Wine education is largely about understanding what a typical Barolo, Left Bank Bordeaux, or Mosel Riesling is supposed to taste like. That’s fine. The entrance fee for any community is to understand the norms of that community. The wine world is organized around the distinctive flavors from these canonical regions and you can’t claim to know wine without understanding these flavor profiles.

But why is typicity a criterion for wine quality? Why do judges and critics downgrade wines that aren’t typical of their region? What matters in the wine world is distinctive variation. We seek out regions, sub-regions, and  vineyards capable of producing wines with a distinctive signature and identity. But then we turn around and insist that a wine must be typical of its region if it is to earn the highest accolades. These goals are in some tension with each other.  If we really value distinctiveness it’s hard to see how typicity could be of equal value. If a wine is typical, it isn’t quite distinctive.
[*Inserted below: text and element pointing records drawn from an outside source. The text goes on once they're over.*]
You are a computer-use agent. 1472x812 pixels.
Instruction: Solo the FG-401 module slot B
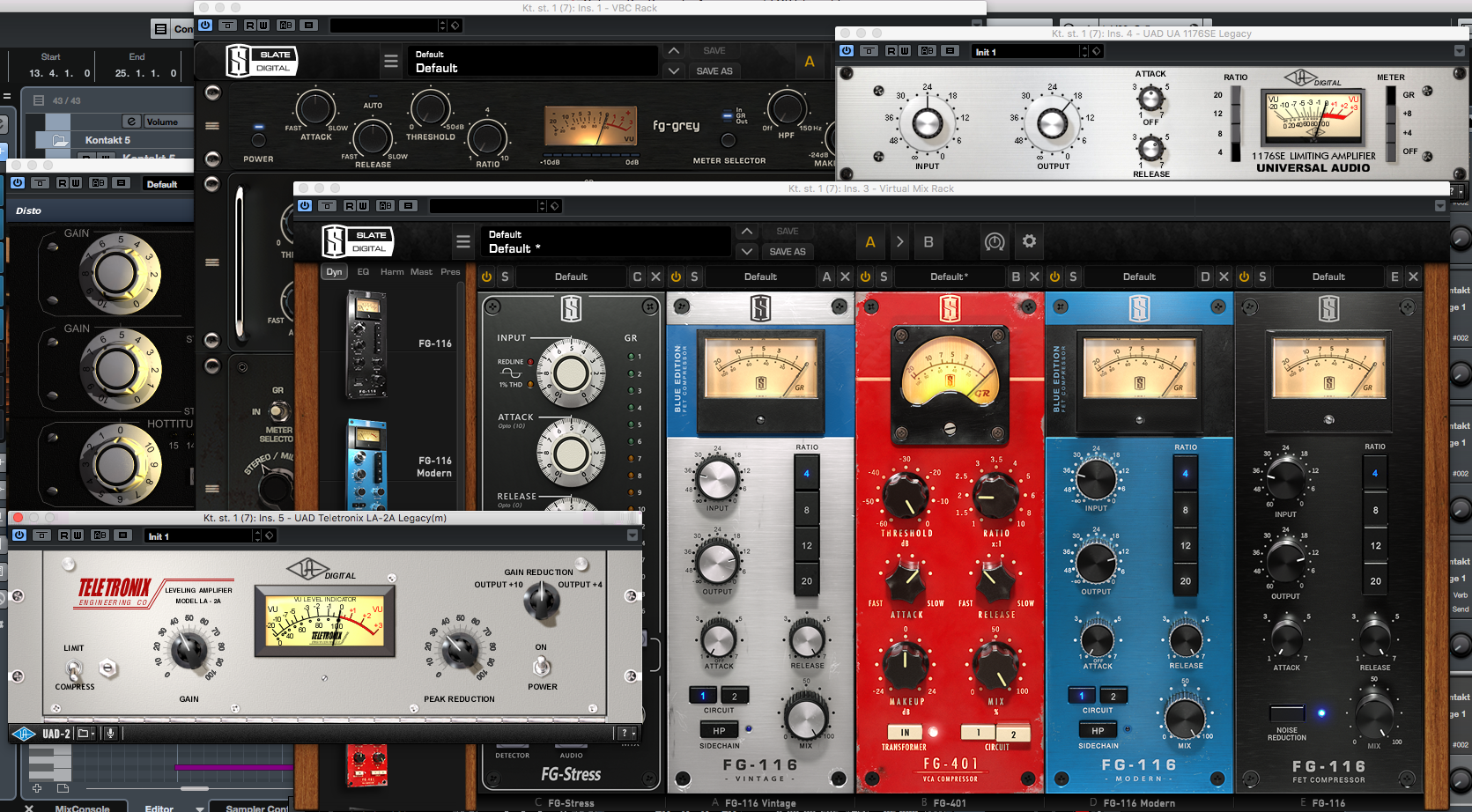(x=884, y=277)
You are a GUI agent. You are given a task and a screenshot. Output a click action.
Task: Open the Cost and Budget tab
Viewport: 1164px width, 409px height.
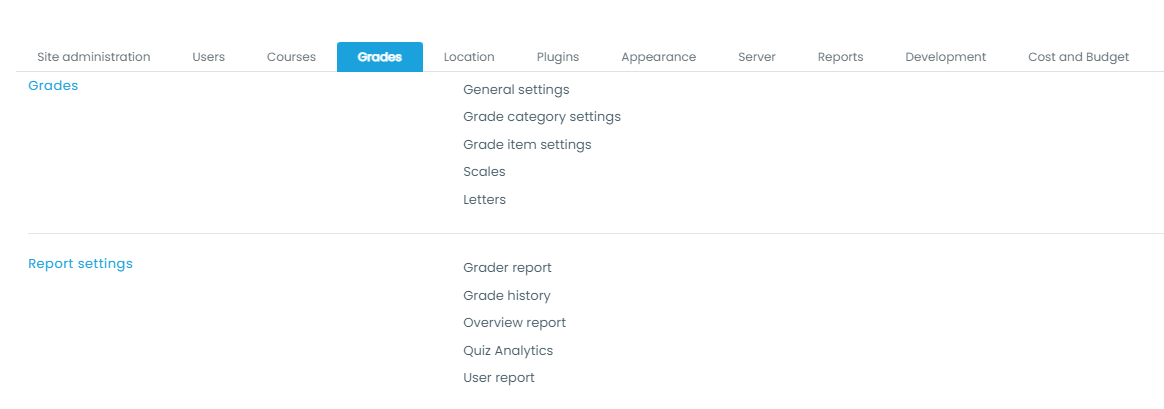(1078, 57)
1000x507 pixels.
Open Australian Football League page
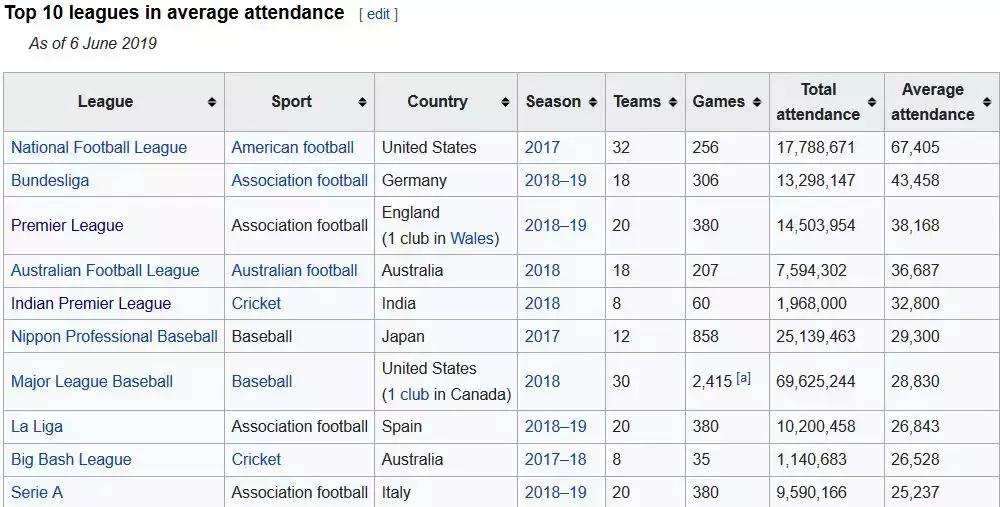[105, 270]
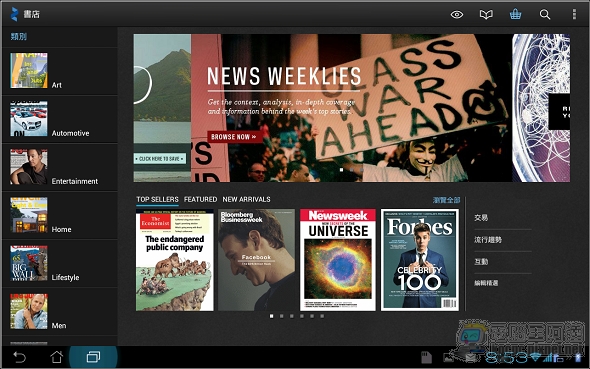Open the recent apps button

pyautogui.click(x=93, y=357)
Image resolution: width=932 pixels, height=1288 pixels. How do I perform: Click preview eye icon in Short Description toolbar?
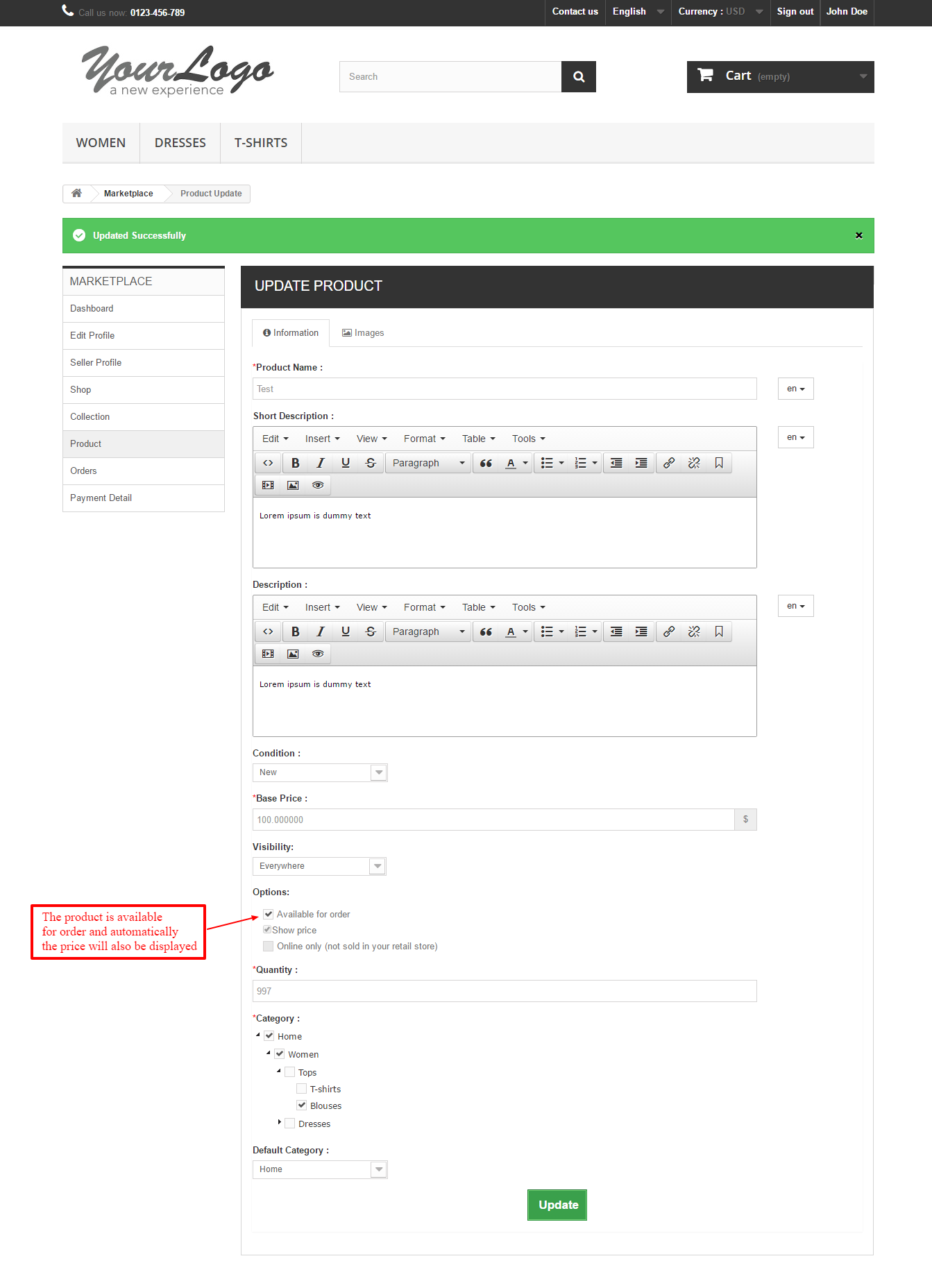[x=318, y=485]
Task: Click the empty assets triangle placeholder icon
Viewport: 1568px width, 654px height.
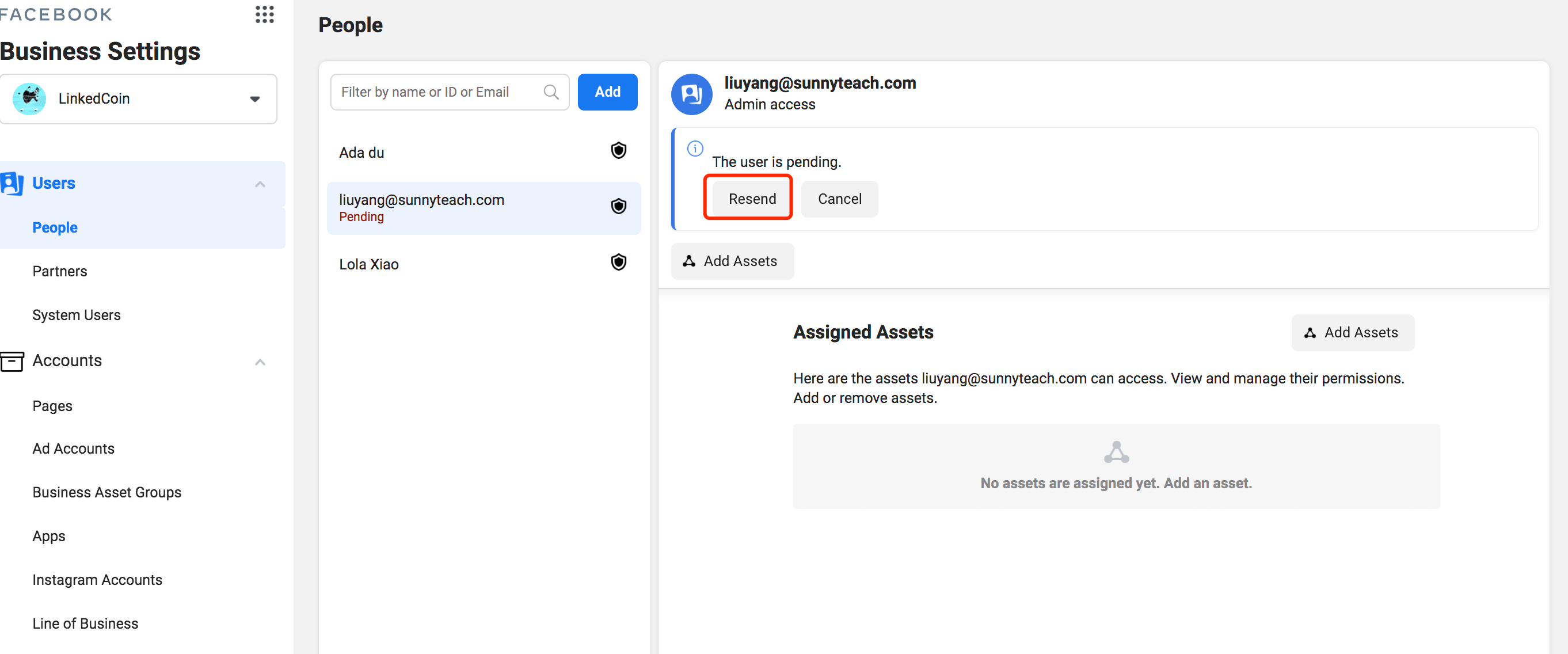Action: tap(1116, 453)
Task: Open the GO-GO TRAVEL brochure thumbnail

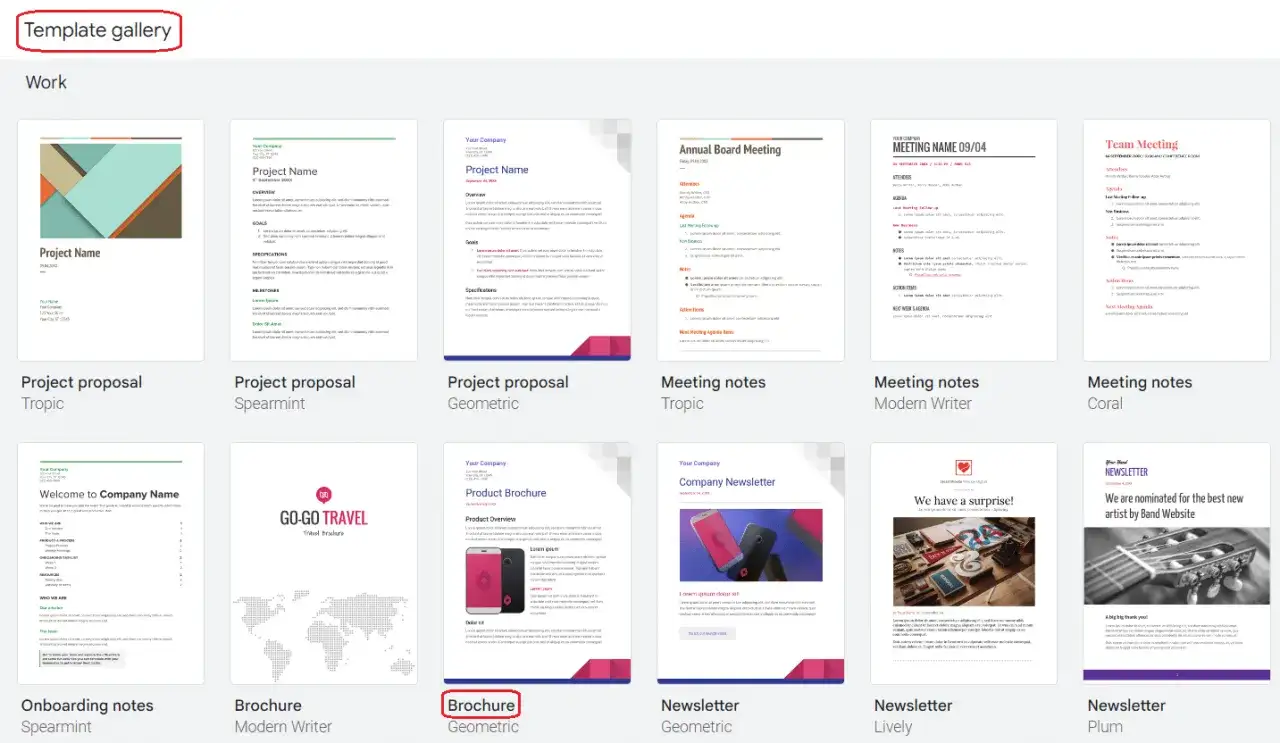Action: point(323,563)
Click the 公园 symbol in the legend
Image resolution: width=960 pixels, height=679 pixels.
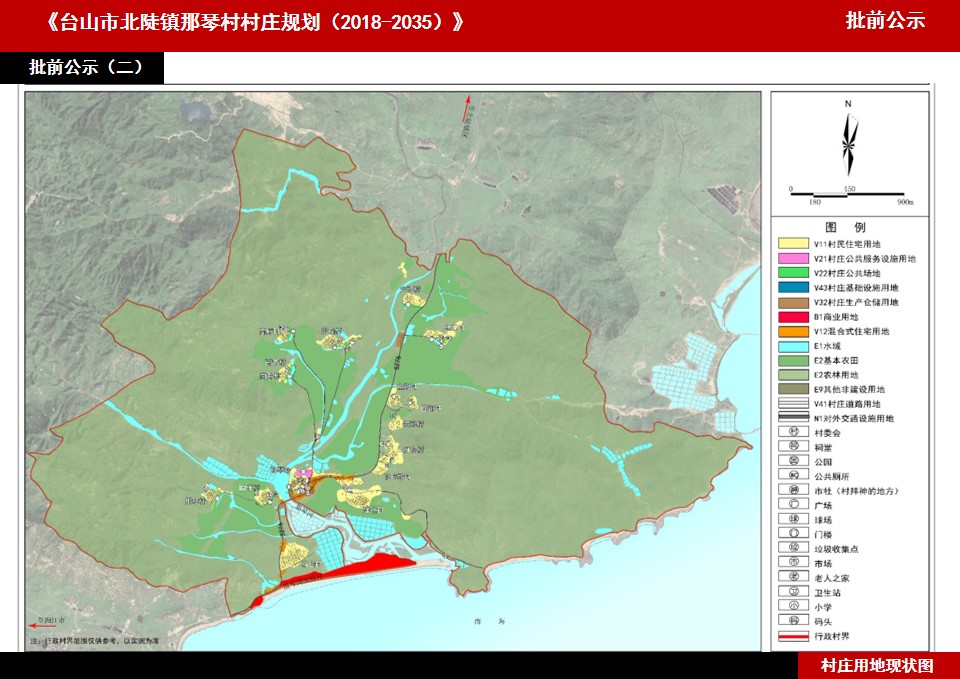tap(793, 461)
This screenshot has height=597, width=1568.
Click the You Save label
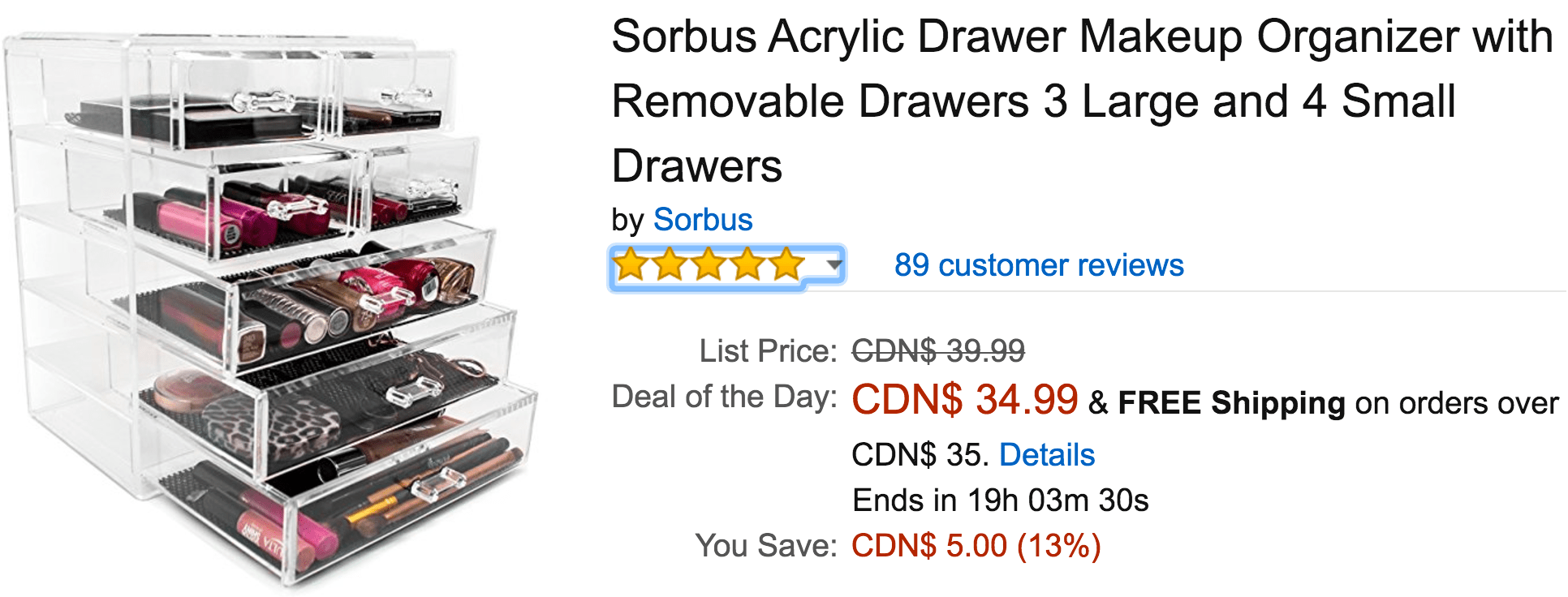[766, 546]

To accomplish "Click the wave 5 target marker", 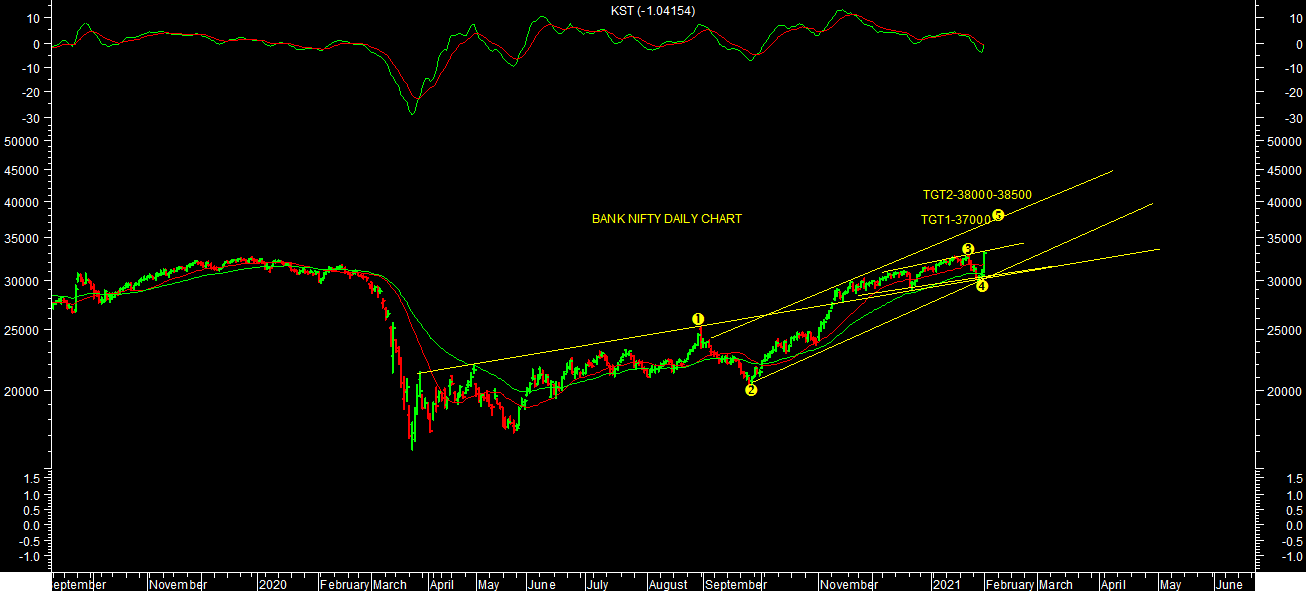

If you happen to own a vineyard with an unusual soil composition that gives you atypical flavors, why should your wines be punished by judges for being atypical? As a winemaker, why should you be forced to “edit out” that distinctiveness in order to conform to what authorities deem is the proper expression of the grapes you’re using?

The over-reliance on typicity guarantees that most wines from a region will be generic. Instead of encouraging differentiation, typicity encourages mediocrity.

Simon J. Woolf made a similar point recently regarding the tasting panels that some regions employ to enforce conformity to an accepted flavor profile.

Typicity serves the needs of people who enjoy the game of deducing the region and varietal based on tasting wines blind. Without typicity, it would be impossible to establish the decision trees that blind tasters use to draw their conclusions. Most wine experts were trained using this deductive model of blind tasting; it is an effective way of sharpening your senses. But by elevating typicity to a criterion for wine quality we’ve transformed an instructional method into an aesthetic goal.

The result is fewer interesting wines.